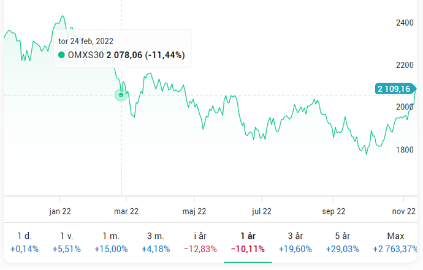Switch to the 1 m. period
423x270 pixels.
coord(111,242)
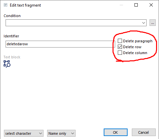The height and width of the screenshot is (139, 159).
Task: Click the Condition label
Action: click(x=12, y=16)
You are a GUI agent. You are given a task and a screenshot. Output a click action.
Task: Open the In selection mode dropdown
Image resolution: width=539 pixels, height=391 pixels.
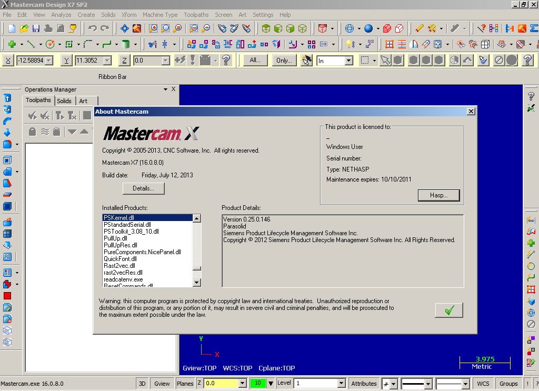click(x=348, y=61)
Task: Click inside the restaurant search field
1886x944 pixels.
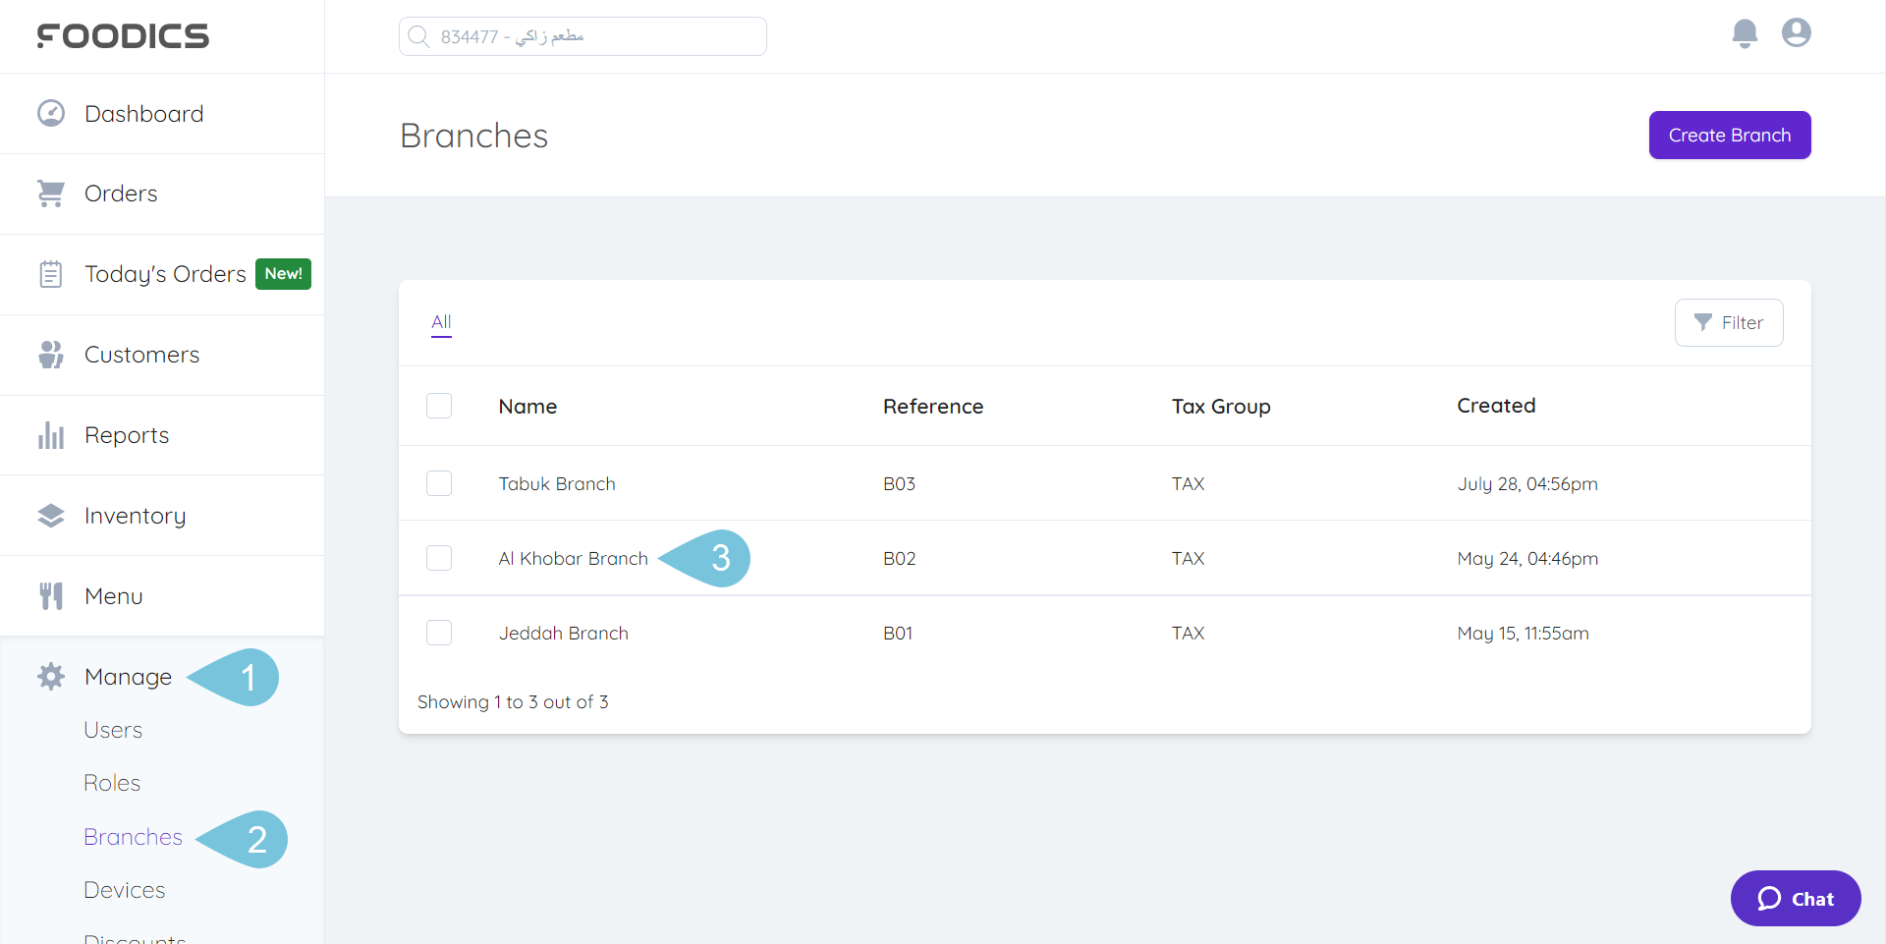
• • • •
* [What you should do] Repeat every line of the material above verbatim, leaving out the pictures.

* [Answer to the task]
Switch to the 1 m. period
423x270 pixels.
coord(111,242)
The height and width of the screenshot is (139, 159).
Task: Click the Condition label
Action: click(x=12, y=16)
You are a GUI agent. You are given a task and a screenshot. Output a click action.
Task: Open the In selection mode dropdown
Image resolution: width=539 pixels, height=391 pixels.
click(x=348, y=61)
Task: Click inside the restaurant search field
1886x944 pixels.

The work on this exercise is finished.